*Exercise aim*. Reproduce only what lies between the first line of the material below and the line containing "You are a computer-use agent. Image", with both of those lines included and every line kept exact.

____________

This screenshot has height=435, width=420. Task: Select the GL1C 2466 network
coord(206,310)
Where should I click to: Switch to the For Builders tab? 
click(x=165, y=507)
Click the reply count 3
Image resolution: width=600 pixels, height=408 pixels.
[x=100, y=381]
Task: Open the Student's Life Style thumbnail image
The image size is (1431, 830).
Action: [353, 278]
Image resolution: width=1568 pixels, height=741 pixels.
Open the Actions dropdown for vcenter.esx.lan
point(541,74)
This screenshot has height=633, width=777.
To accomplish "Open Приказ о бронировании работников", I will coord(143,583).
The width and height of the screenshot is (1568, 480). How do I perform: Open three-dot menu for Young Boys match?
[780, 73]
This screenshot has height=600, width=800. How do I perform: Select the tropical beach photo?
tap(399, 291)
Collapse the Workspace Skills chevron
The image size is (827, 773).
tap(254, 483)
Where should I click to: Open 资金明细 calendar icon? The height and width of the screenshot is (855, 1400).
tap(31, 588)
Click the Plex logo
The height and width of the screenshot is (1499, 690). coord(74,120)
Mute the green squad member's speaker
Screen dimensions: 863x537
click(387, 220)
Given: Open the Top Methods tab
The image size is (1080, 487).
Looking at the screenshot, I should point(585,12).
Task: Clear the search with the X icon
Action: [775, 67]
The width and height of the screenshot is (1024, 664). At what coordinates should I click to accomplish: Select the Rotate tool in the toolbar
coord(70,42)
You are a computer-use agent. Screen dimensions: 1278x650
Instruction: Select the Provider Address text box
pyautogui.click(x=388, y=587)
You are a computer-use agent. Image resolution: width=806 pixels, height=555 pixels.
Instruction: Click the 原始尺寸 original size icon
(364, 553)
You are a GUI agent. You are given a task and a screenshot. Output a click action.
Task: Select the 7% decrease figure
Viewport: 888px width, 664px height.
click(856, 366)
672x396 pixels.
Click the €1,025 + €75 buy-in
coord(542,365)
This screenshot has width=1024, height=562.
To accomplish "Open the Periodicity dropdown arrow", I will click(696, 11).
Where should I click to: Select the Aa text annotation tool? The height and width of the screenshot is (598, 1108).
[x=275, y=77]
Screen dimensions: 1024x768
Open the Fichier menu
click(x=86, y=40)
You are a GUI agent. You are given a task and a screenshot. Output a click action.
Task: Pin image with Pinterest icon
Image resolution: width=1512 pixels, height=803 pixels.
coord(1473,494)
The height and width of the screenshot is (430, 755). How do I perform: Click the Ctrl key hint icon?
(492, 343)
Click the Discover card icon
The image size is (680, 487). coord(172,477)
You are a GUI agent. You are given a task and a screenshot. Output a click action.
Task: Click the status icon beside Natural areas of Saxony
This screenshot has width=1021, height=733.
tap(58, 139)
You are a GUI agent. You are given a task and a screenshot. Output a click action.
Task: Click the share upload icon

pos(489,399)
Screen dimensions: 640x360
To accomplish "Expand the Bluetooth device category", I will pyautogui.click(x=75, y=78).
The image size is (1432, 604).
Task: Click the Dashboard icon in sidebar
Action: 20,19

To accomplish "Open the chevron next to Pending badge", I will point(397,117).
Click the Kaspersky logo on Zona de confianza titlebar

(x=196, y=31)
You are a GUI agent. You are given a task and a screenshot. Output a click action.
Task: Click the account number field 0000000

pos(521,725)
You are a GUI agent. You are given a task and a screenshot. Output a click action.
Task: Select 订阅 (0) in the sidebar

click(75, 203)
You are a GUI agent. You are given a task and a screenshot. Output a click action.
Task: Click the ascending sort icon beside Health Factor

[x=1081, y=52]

____________

*Written solution*.
This screenshot has height=435, width=420. Task: Select the GL1C 2466 network
coord(206,310)
Where should I click to: Switch to the For Builders tab? 
click(x=165, y=507)
Click the reply count 3
Image resolution: width=600 pixels, height=408 pixels.
[x=100, y=381]
Task: Open the Student's Life Style thumbnail image
The image size is (1431, 830).
Action: [353, 278]
Image resolution: width=1568 pixels, height=741 pixels.
Open the Actions dropdown for vcenter.esx.lan
point(541,74)
This screenshot has height=633, width=777.
To accomplish "Open Приказ о бронировании работников", I will coord(143,583).
The width and height of the screenshot is (1568, 480). How do I perform: Open three-dot menu for Young Boys match?
[780, 73]
This screenshot has height=600, width=800. How do I perform: Select the tropical beach photo?
tap(399, 291)
Collapse the Workspace Skills chevron
The image size is (827, 773).
tap(254, 483)
Where should I click to: Open 资金明细 calendar icon? The height and width of the screenshot is (855, 1400).
tap(31, 588)
Click the Plex logo
The height and width of the screenshot is (1499, 690). coord(74,120)
Mute the green squad member's speaker
Screen dimensions: 863x537
click(387, 220)
Given: Open the Top Methods tab
The image size is (1080, 487).
Looking at the screenshot, I should point(585,12).
Task: Clear the search with the X icon
Action: [775, 67]
The width and height of the screenshot is (1024, 664). At what coordinates should I click to accomplish: Select the Rotate tool in the toolbar
coord(70,42)
You are a computer-use agent. Screen dimensions: 1278x650
Instruction: Select the Provider Address text box
pyautogui.click(x=388, y=587)
You are a computer-use agent. Image resolution: width=806 pixels, height=555 pixels.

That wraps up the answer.